To determine the velocity of the body after 16 seconds, we need to break down the initial velocity into its horizontal and vertical components.
Given: Initial velocity (v0) = 200 m/s Launch angle (θ) = 30 degrees Time (t) = 16 seconds
To find the horizontal and vertical components of the velocity, we can use the following equations:
Horizontal component: v0x = v0 * cos(θ) Vertical component: v0y = v0 * sin(θ)
Substituting the given values:
v0x = 200 * cos(30°) v0y = 200 * sin(30°)

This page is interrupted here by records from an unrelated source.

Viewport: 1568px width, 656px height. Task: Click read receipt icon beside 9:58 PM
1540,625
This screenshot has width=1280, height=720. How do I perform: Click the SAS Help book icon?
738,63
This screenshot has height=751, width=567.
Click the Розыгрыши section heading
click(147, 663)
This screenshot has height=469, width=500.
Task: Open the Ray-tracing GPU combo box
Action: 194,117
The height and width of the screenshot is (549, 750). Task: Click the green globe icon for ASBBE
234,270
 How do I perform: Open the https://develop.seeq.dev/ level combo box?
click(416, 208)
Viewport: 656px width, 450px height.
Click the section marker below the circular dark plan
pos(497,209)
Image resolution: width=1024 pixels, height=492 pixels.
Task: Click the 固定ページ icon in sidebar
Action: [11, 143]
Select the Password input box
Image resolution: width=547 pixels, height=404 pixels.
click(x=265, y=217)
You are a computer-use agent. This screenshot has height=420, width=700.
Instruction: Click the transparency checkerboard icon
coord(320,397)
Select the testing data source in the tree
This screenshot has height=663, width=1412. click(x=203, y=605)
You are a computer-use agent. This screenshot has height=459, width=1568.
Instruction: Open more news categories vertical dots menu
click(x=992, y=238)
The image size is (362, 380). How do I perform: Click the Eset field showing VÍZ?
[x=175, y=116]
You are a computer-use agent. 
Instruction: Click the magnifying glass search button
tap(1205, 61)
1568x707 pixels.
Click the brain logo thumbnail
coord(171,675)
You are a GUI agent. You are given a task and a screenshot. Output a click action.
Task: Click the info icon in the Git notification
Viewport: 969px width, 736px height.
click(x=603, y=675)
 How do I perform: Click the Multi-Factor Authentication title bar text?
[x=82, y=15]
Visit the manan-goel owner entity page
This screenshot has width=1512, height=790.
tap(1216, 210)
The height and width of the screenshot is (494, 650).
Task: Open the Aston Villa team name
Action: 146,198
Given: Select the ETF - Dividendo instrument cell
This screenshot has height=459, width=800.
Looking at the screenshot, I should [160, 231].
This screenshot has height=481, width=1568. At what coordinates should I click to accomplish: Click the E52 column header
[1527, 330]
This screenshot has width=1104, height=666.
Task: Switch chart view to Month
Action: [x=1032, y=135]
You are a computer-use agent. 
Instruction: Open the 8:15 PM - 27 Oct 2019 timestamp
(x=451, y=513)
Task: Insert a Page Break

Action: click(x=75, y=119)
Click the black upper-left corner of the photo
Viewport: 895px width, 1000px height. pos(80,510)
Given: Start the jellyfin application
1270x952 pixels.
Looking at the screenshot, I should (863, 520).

v0x ≈ 173.21 m/s v0y ≈ 100 m/s
Now, let's analyze the vertical motion to determine the final vertical velocity after 16 seconds. We'll use the equation:
v = v0y + at
where: v = final vertical velocity v0y = initial vertical velocity a = acceleration (due to gravity, approximately -9.8 m/s^2) t = time
Substituting the known values:
v = 100 - 9.8 * 16 v ≈ -36.8 m/s (negative sign indicates downward direction)
The vertical velocity after 16 seconds is approximately -36.8 m/s.
Since the horizontal component of velocity (v0x) remains constant, the horizontal velocity after 16 seconds remains the same:
v0x ≈ 173.21 m/s
Therefore, the velocity of the body after 16 seconds can be represented as a vector:
Velocity = v0x î + v î ≈ 173.21 m/s î - 36.8 m/s ĵ
where î and ĵ are unit vectors along the x-axis and y-axis, respectively.